4.Disparitas Pendapatan Antarpenduduk Perkotaan

Perbedaan tingkat kemampuan, pendidikan dan akses terhadap sumber-sumber ekonomi


menjadikan persoalan perbedaan pendapatan antarpenduduk di perkotaan semakin besar.
Di satu pihak, sebagian kecil dari penduduk perkotaan menguasai sebagian besar sumber
perekonomian. Sementara di sisi lain, sebagian besar penduduk justru hanya mendapatkan
sebagian kecil sumber perekonomian. Akibatnya, terdapat kesenjangan pendapatan yang
semakin lama semakin besar.

Sebagai bagian dari mekanisme pasar, kondisi ini sebenarnya sah-sah saja dan sangat wajar
terjadi. Persoalannya, ternyata dan praktiknya disparitas pendapatan ini menimbulkan persoalan
sosial yang tidak ringan. Terjadinya kecemburuan sosial yang bermuara pada kerusuhan massal,
kerap terjadi karena persoalan ini. Dalam skala yang lebih kecil, meningkatnya kriminalitas di
perkotaan, merupakan implikasi tidak meratanya kemampuan dan kesempatan untuk menikmati
pertumbuhan perekonomian di perkotaan.

5.Meningkatnya Sektor Informal

Kesenjangan antara kemampuan menyediakan sarana penghidupan dengan permintaan terhadap


lapangan kerja, memacu tumbuhnya sektor informal perkotaan.
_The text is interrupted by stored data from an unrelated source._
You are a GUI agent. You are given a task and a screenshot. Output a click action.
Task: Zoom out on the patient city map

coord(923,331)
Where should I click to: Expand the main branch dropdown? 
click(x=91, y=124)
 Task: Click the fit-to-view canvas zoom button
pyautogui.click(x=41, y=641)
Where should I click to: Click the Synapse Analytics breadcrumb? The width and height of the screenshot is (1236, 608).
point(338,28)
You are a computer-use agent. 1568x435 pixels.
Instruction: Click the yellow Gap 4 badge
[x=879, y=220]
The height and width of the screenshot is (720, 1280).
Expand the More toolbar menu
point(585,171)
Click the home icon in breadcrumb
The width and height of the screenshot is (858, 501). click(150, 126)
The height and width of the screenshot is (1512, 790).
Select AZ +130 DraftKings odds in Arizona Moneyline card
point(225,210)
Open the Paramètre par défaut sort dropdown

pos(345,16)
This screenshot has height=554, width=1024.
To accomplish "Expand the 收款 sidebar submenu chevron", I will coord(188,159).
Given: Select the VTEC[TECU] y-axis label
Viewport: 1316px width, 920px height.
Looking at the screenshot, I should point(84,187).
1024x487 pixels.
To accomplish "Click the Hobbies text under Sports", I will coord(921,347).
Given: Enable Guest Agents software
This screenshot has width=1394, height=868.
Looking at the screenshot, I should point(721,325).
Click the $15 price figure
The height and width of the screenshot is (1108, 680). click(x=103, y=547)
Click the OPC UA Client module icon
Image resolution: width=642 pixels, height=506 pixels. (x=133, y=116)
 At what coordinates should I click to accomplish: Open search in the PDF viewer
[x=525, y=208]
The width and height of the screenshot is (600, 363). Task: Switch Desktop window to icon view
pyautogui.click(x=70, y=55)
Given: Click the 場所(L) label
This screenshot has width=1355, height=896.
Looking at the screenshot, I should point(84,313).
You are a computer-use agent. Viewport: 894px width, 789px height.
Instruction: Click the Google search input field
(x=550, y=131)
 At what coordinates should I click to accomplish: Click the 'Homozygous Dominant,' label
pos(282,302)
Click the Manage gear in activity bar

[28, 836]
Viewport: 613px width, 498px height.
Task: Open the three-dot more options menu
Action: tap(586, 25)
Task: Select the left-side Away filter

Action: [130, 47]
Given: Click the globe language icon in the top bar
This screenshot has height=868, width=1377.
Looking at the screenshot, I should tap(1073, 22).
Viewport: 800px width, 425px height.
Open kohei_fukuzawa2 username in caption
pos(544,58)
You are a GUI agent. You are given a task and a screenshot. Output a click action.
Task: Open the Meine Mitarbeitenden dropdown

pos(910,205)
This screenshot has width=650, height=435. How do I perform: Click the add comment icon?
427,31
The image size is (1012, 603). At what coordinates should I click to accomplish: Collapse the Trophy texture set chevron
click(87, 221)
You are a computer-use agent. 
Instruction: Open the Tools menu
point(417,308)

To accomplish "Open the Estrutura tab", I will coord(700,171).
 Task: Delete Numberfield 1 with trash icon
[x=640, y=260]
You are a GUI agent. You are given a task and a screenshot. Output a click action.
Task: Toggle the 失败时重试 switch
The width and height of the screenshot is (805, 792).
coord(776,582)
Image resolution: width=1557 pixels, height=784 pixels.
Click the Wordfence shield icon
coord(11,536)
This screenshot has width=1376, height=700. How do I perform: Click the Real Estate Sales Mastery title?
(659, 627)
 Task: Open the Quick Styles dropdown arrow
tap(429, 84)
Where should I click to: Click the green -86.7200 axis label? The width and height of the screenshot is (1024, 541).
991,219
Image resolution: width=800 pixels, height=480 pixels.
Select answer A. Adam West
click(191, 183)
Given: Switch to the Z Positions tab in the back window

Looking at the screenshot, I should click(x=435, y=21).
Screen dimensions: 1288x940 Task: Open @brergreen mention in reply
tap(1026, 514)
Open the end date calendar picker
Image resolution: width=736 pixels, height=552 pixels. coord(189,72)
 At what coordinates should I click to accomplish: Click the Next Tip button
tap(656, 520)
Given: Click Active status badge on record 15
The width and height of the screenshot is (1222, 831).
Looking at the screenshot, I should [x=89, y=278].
Pada saat krisis ekonomi terjadi jumlah penduduk perkotaan yang bekerja di sektor informal ini
semakin besar. Di satu sisi tumbuhnya sektor informal ini merupakan katup pengaman bagi krisis
ekonomi yang melanda sebagian besar Bangsa Indonesia. Namun, pada gilirannya peningkatan
aktivitas sektor informal, terutama yang berada di perkotaan dan menyita sebagian ruang publik
perkotaan, menimbulkan masalah baru terutama menyangkut aspek kenyamanan dan ketertiban
yang juga menjadi hak publik bagi warga perkotaan yang lain.